Староста постоял на крыльце, послушал. Головой укоризненно покачал — сильно бабоньки разошлись, не скоро угомонятся. Хуже всего, благоверная тоже втянулась: грудь колесом, один кулак в бок уткнут, второй рукой цепко за шиворот Манюню держит. А значит, обещанных пирогов и ждать не стоит.

Досадливо идущему мимо кузнецу кивнул, сплюнул и полез за вчерашней коврижкой.

Но колдун, и вправду, что-то темнит.

 

 

...— Братишка? — неловко поинтересовался Ратмир, смотря на шестилетнего зашуганного пацана, зябко кутающегося в плащ-дождевик.

— Вроде того. Сын знакомых. Попросили вечерок приглядеть, а тут срочный вызов, отказаться, сам понимаешь, никак, — небрежно отозвался Виктор, легонько подталкивая ребенка к бричке. — Прокатишь нас за город?

Виктор... Лучший друг, практически брат, которого всегда не доставало Ратмиру, выросшему в "женском" царстве четырех сестер, он был старше на три года и в отличие от новоявленного "колдуна", только неделю назад получившего диплом, давно обзавелся собственной практикой.

Магом Виктор был сильным, даже гениальным — звание лучшего выпускника года и королевский гранд за просто так не дают. Им заинтересовался сам Верховный чародей, и предрекали даже, что лет через десять безродный самородок из глубинки вполне мог войти в Совет Магистров. А пока парень практиковал в столице, оказывая породистым дамам и их влиятельным мужьям деликатные услуги разного рода. Обаятельный блондин с чуть нагловатым лицом, он легко сходился с людьми, обрастая нужными связями.

Над Ратмиром Виктор взял шефство с первого семестра академии, разом оградив от нападок сокурсников, не простивших задиравшему нос недорослю знатного происхождения. Многим молодой маг был старшему товарищу обязан: и колдовские премудрости ему Виктор объяснял, интерес к наукам привил, с чем все надомные учителя не сладили; и с семьей, считающей, что из наследничка ничего уже путного не выйдет, помог примириться; и спесивую дурь из головы выбил, настоящей жизни научил, которая из-за обтянутых бархатом стен, блюдцев с золотой каемочкой и не виделась.

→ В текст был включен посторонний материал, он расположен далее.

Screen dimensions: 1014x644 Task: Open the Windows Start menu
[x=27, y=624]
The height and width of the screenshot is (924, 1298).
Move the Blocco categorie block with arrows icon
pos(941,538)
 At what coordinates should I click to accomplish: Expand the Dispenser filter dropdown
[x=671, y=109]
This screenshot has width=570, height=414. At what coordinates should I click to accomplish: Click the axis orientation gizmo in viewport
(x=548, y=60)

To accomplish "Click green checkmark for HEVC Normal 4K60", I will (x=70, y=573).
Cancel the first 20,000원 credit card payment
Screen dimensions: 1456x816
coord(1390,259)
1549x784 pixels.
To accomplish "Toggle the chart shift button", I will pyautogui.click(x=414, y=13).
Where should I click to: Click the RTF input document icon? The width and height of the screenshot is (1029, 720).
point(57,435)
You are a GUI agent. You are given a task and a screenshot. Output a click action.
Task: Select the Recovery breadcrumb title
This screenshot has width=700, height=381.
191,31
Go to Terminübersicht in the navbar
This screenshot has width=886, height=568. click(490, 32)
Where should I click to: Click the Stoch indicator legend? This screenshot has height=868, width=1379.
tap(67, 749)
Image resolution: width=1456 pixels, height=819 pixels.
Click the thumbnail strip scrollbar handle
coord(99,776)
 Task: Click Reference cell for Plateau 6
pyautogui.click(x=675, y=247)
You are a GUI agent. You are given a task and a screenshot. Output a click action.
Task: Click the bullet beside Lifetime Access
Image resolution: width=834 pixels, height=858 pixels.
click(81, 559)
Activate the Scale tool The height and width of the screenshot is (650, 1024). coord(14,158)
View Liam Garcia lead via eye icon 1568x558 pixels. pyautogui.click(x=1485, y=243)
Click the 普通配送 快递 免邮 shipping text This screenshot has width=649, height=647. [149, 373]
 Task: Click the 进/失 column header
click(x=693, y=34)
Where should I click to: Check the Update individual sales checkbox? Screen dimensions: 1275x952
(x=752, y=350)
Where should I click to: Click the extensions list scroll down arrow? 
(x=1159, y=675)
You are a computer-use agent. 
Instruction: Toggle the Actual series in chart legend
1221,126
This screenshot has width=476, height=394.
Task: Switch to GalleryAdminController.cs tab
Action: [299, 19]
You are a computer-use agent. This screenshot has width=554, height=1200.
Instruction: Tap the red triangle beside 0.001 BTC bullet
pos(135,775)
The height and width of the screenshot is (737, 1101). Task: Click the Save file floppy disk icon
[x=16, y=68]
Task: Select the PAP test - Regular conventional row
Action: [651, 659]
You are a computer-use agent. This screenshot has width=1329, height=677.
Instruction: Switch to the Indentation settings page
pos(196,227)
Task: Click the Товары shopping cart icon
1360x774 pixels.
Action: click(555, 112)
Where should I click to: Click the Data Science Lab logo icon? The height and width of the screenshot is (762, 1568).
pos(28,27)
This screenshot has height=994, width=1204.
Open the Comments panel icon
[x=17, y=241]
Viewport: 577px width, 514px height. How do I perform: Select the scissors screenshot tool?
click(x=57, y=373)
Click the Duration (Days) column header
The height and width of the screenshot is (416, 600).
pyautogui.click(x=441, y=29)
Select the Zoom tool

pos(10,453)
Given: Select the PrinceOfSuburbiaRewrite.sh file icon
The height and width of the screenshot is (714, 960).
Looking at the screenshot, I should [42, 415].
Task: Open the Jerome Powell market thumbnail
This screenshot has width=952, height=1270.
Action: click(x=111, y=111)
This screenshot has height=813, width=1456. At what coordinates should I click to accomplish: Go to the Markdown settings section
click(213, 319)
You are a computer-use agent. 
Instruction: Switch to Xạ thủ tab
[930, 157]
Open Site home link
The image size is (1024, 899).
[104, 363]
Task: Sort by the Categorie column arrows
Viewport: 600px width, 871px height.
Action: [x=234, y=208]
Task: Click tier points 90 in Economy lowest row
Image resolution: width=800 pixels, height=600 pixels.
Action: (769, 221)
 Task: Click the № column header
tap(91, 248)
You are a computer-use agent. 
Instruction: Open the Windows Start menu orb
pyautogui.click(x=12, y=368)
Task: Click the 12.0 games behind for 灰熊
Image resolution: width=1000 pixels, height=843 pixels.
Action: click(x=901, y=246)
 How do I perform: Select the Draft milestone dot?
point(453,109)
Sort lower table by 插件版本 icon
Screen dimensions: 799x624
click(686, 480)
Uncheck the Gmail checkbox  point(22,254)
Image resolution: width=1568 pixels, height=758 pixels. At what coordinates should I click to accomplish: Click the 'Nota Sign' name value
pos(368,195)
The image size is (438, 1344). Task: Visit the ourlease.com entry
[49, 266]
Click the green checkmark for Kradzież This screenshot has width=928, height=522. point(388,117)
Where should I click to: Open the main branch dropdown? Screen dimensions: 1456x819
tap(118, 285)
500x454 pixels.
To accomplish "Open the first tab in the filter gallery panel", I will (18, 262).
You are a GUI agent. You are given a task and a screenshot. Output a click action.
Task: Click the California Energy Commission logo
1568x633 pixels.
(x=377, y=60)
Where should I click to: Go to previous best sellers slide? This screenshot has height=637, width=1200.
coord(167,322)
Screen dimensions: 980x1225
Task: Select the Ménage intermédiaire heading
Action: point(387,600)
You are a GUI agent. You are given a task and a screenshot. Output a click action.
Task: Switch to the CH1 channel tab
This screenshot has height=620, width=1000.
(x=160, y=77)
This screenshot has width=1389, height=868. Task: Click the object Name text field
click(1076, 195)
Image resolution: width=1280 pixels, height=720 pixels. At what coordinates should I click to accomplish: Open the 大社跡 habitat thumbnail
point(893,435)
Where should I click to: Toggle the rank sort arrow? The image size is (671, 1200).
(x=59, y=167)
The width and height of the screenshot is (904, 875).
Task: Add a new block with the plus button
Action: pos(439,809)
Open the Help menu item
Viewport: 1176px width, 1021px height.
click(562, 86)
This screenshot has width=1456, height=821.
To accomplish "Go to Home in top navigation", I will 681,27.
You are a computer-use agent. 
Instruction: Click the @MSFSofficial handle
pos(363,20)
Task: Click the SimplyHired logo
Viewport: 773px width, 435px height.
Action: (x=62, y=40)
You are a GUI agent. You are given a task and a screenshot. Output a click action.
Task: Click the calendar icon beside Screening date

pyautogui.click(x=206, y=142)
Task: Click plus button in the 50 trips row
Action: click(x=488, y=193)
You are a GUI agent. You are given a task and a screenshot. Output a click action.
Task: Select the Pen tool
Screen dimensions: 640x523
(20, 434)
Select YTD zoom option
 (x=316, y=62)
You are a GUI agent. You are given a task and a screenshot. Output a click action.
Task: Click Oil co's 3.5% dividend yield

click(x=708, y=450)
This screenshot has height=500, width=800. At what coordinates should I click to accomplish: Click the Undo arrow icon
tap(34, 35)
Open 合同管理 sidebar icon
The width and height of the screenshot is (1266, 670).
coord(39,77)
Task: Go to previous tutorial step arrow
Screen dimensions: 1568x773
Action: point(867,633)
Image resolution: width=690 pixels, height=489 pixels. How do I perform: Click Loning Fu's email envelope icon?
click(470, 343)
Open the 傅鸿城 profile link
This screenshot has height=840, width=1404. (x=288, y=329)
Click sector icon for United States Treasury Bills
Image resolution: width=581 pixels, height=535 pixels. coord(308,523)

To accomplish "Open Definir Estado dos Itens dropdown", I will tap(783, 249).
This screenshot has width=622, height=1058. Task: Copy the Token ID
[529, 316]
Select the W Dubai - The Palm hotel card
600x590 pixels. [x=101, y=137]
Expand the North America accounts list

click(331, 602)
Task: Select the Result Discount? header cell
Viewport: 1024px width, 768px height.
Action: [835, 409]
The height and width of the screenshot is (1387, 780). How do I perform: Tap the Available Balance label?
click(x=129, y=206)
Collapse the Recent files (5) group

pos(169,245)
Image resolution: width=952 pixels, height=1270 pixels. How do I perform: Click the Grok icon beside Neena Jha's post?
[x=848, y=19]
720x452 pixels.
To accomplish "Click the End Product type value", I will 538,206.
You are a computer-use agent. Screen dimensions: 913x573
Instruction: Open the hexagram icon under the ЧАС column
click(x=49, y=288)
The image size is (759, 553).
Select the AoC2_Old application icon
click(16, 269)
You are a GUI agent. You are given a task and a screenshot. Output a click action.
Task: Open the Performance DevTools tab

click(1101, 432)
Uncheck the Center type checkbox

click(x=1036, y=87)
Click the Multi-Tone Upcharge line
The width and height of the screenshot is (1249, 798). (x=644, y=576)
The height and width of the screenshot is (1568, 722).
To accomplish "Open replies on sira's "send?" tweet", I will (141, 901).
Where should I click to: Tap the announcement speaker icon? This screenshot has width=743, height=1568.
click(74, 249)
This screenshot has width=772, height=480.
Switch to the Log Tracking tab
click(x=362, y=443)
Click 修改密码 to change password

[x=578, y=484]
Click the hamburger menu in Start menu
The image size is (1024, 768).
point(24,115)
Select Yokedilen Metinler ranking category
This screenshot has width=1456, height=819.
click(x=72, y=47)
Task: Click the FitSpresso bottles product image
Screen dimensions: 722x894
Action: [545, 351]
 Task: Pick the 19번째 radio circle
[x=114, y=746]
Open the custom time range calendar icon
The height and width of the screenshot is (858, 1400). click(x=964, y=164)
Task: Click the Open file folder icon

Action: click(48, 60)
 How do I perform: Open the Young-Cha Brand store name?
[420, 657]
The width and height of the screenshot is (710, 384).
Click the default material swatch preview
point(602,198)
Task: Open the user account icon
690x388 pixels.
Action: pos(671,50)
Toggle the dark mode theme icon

Потому и Ратмир охотно мелкие услуги другу оказывал, вроде денег ссудить, перед знакомыми отца слово замолвить, обедом угостить или, как сейчас, на семейной бричке на ночь глядя по делам отвезти...

Очнулся колдун, вздрогнул, посмотрел на лучину — двух минут не дремал. Кошка как сидела в углу, так и сидит — белое пятно в затопившей комнату ночной  мгле светлеет. Стянул с руки браслет-оберег, сжал в кулаке, острые грани в ладонь впились.

— Отпусти, колдун, — девчонка оскалилась. — Думаешь, выслужишься? Вернуть потерянное сможешь? Прошлое оживить не получится!..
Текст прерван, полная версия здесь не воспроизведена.